Hi! I’ve been coxing in high school for 3 years and coxed Head of the Charles last year with my school team. This year however, I was told that I am going to cox an international team that had done well last year. I do not really know anything about them and I will only have the day before the race to practice with them. I was wondering if you had any advice about what I should do to prepare. Thank you!

That’s pretty cool, albeit definitely nerve-wracking. Your best bet would be to reach out to them via email (somebody has to have the contact info for one of the rowers) to introduce yourself and get a sense of their experience levels, if they already have a race plan in mind (or at the very least, certain things they want to do at specific points along the course), what they’ve been doing during practice, etc. The four I’ve coxed the last three years is from the PNW so I stay up to date with what they’ve been doing through an email chain that generally starts sometime in the late spring. Once we meet up to practice that Friday morning before HOCR, I’ve usually already got a good idea about what they want to do so all I’ve gotta do is fill in the gaps based on whatever I see/feel during that 90 minute practice. It’s definitely an unconventional approach but as long as you communicate beforehand, even if it’s only over a couple emails, you’ll pretty much have all the info you need to have a decent race.
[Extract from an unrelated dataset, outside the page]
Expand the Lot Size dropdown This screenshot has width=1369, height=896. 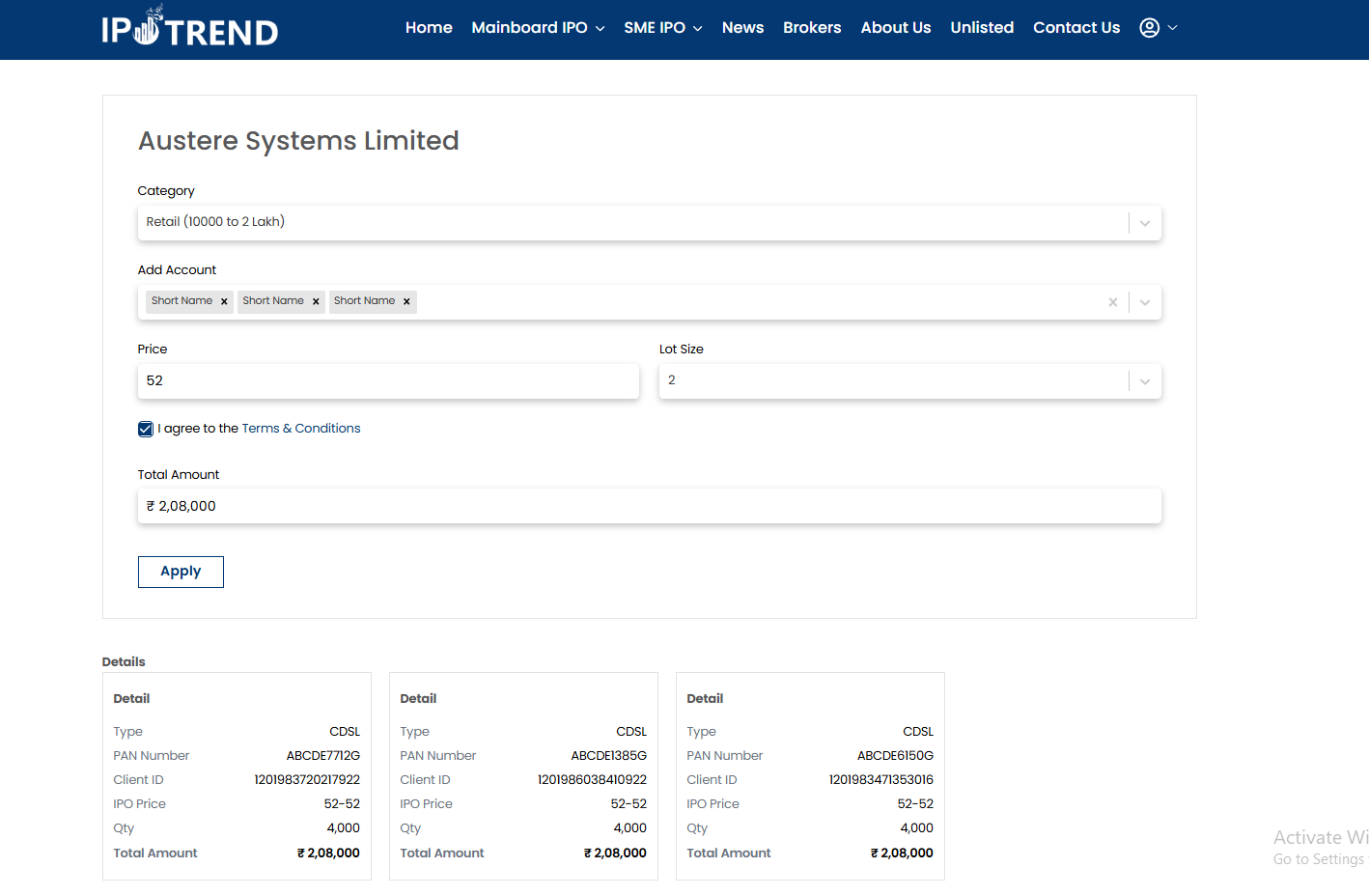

If for whatever reason you can’t connect over email or Skype or whatever, just plan on asking those same questions before you launch. I get why coxswains are nervous about going out with a crew they’ve never met before but your job is still the same (steer effectively, don’t hit anything, etc.) so all you’ve really gotta do is just execute whatever practice/race plan they give you. And if they don’t have a plan (which is unlikely but still possible), just say “This is what I did when I raced here last year and it worked really well for us, are you guys open to trying it today and then we can tweak it if necessary once we’re back on land?”. That’s basically my go-to whenever I’ve encountered that situation and the crews are usually happy to default to what I’ve done in the past with minimal adjustments to fit the current lineup.

It’s highly unlikely you’re gonna have to come up with any sort of plan solely on your own though, which I think is what trips a lot of coxswains up. Nor should you, since you know nothing about them. Either they’ll already have something they want to do that they’ve been doing for awhile or you can just default to something you’ve done previously. When you’re jumping in a boat like this nobody expects “perfection” the way our actual crews do so don’t think too hard about all this.

Since you mentioned that they’re an international crew, I’m assuming there’s not a language barrier of any kind but even still, the best piece of advice I can give you is to make sure you use the terminology they are most familiar with when it comes to basic stuff like port vs. starboard, calling for them to stop or hold water, etc. I know in some places it’s more common to say “easy” or “easy oars” instead of weigh enough, port/starboard are more frequently referred to as “stroke side” and “bow side” outside the US, etc. I talked to a coxswain last year who collided with another crew on the course because the people she was coxing didn’t immediately process that when she said “ports, ease off” she meant stroke side (or whatever one it is, I really don’t know…) and when she said “weigh enough, hold water” she meant hard stop.

Related: Head of the Charles

Beyond all that, just prepare the same way you normally would. Review the bridges and turns, listen to your audio from last year, and … that’s pretty much it.